• **YOUR ASSIGNMENT**
Retype every line from the one containing "How do I perform: Open" through the last line of the records below, both included; leave out the pictures.

• **DATA FOR PROCESSING**
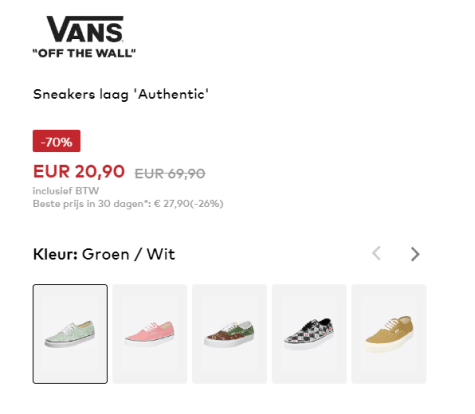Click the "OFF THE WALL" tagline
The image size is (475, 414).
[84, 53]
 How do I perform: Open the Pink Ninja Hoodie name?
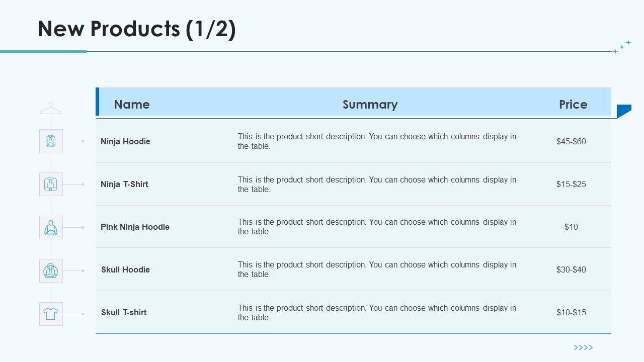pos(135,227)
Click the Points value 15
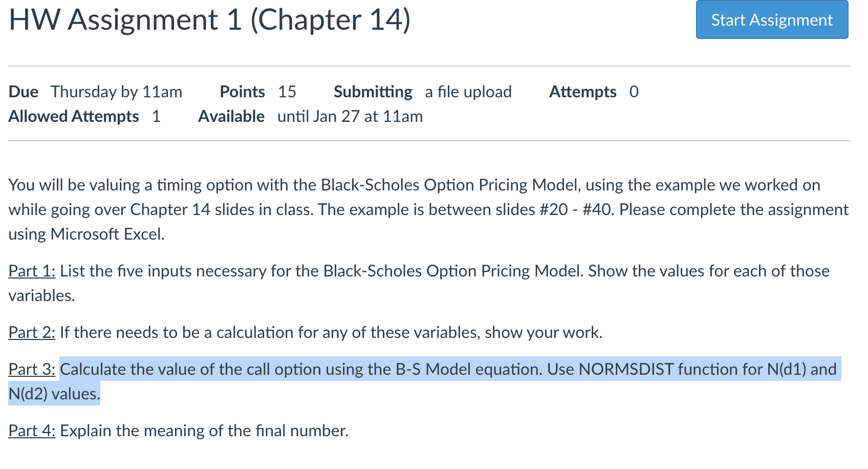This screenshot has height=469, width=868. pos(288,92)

• **WRITTEN ANSWER**
 How do I perform: Open the Pink Ninja Hoodie name?
pos(135,227)
Click the Points value 15
This screenshot has height=469, width=868. pos(288,92)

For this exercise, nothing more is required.